Copy the records below line for line, without a single change.

**DATA TO USE:**
---

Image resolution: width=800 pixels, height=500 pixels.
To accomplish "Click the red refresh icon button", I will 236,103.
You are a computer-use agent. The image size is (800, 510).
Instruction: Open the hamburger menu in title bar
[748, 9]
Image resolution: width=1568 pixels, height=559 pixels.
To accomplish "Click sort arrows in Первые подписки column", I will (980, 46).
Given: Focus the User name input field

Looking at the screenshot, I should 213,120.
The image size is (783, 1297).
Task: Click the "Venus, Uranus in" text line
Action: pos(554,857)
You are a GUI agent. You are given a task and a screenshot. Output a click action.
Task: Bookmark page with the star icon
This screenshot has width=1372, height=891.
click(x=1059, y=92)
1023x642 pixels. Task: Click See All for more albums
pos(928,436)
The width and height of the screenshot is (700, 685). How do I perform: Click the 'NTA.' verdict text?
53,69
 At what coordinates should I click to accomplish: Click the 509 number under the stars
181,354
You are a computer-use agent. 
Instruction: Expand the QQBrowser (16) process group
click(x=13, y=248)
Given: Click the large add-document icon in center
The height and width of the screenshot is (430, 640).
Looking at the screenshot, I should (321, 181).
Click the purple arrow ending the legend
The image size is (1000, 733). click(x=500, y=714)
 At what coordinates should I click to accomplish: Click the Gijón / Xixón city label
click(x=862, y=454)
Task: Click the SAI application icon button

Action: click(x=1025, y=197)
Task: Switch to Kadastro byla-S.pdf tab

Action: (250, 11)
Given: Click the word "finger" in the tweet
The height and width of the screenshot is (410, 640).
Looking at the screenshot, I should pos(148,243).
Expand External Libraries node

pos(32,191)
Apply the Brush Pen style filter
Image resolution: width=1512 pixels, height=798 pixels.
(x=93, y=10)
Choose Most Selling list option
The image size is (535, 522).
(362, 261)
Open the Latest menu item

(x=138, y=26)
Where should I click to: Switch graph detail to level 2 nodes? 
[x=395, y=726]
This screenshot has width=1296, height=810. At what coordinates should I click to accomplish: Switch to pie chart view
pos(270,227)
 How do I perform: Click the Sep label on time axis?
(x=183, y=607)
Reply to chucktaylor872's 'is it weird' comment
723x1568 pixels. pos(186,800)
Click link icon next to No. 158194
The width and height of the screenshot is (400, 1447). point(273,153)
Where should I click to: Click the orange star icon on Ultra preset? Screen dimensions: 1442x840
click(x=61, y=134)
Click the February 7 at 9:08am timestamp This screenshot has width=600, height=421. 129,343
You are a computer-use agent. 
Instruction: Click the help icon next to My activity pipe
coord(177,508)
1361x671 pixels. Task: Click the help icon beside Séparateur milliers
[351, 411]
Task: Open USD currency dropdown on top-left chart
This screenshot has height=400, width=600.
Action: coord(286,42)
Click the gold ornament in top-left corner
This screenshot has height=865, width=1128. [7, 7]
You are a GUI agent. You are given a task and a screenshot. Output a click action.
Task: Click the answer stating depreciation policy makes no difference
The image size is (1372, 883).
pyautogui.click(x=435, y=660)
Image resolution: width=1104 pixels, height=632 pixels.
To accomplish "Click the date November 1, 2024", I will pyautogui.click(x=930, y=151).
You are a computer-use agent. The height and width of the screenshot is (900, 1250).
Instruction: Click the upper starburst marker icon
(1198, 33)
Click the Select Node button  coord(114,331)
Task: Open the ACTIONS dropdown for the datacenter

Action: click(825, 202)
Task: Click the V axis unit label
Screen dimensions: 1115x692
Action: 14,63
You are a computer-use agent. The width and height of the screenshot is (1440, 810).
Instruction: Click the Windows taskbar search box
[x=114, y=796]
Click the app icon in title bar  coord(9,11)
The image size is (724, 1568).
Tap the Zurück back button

---

**COMPLETE RESPONSE:**
Image resolution: width=800 pixels, height=500 pixels.
To accomplish "Click the red refresh icon button", I will 236,103.
You are a computer-use agent. The image size is (800, 510).
Instruction: Open the hamburger menu in title bar
[748, 9]
Image resolution: width=1568 pixels, height=559 pixels.
To accomplish "Click sort arrows in Первые подписки column", I will (980, 46).
Given: Focus the User name input field

Looking at the screenshot, I should 213,120.
The image size is (783, 1297).
Task: Click the "Venus, Uranus in" text line
Action: pos(554,857)
You are a GUI agent. You are given a task and a screenshot. Output a click action.
Task: Bookmark page with the star icon
This screenshot has width=1372, height=891.
click(x=1059, y=92)
1023x642 pixels. Task: Click See All for more albums
pos(928,436)
The width and height of the screenshot is (700, 685). How do I perform: Click the 'NTA.' verdict text?
53,69
 At what coordinates should I click to accomplish: Click the 509 number under the stars
181,354
You are a computer-use agent. 
Instruction: Expand the QQBrowser (16) process group
click(x=13, y=248)
Given: Click the large add-document icon in center
The height and width of the screenshot is (430, 640).
Looking at the screenshot, I should (321, 181).
Click the purple arrow ending the legend
The image size is (1000, 733). click(x=500, y=714)
 At what coordinates should I click to accomplish: Click the Gijón / Xixón city label
click(x=862, y=454)
Task: Click the SAI application icon button

Action: click(x=1025, y=197)
Task: Switch to Kadastro byla-S.pdf tab

Action: (250, 11)
Given: Click the word "finger" in the tweet
The height and width of the screenshot is (410, 640).
Looking at the screenshot, I should pos(148,243).
Expand External Libraries node

pos(32,191)
Apply the Brush Pen style filter
Image resolution: width=1512 pixels, height=798 pixels.
(x=93, y=10)
Choose Most Selling list option
The image size is (535, 522).
(362, 261)
Open the Latest menu item

(x=138, y=26)
Where should I click to: Switch graph detail to level 2 nodes? 
[x=395, y=726]
This screenshot has width=1296, height=810. At what coordinates should I click to accomplish: Switch to pie chart view
pos(270,227)
 How do I perform: Click the Sep label on time axis?
(x=183, y=607)
Reply to chucktaylor872's 'is it weird' comment
723x1568 pixels. pos(186,800)
Click link icon next to No. 158194
The width and height of the screenshot is (400, 1447). point(273,153)
Where should I click to: Click the orange star icon on Ultra preset? Screen dimensions: 1442x840
click(x=61, y=134)
Click the February 7 at 9:08am timestamp This screenshot has width=600, height=421. 129,343
You are a computer-use agent. 
Instruction: Click the help icon next to My activity pipe
coord(177,508)
1361x671 pixels. Task: Click the help icon beside Séparateur milliers
[351, 411]
Task: Open USD currency dropdown on top-left chart
This screenshot has height=400, width=600.
Action: coord(286,42)
Click the gold ornament in top-left corner
This screenshot has height=865, width=1128. [7, 7]
You are a GUI agent. You are given a task and a screenshot. Output a click action.
Task: Click the answer stating depreciation policy makes no difference
The image size is (1372, 883).
pyautogui.click(x=435, y=660)
Image resolution: width=1104 pixels, height=632 pixels.
To accomplish "Click the date November 1, 2024", I will pyautogui.click(x=930, y=151).
You are a computer-use agent. The height and width of the screenshot is (900, 1250).
Instruction: Click the upper starburst marker icon
(1198, 33)
Click the Select Node button  coord(114,331)
Task: Open the ACTIONS dropdown for the datacenter

Action: click(825, 202)
Task: Click the V axis unit label
Screen dimensions: 1115x692
Action: 14,63
You are a computer-use agent. The width and height of the screenshot is (1440, 810).
Instruction: Click the Windows taskbar search box
[x=114, y=796]
Click the app icon in title bar  coord(9,11)
The image size is (724, 1568).
Tap the Zurück back button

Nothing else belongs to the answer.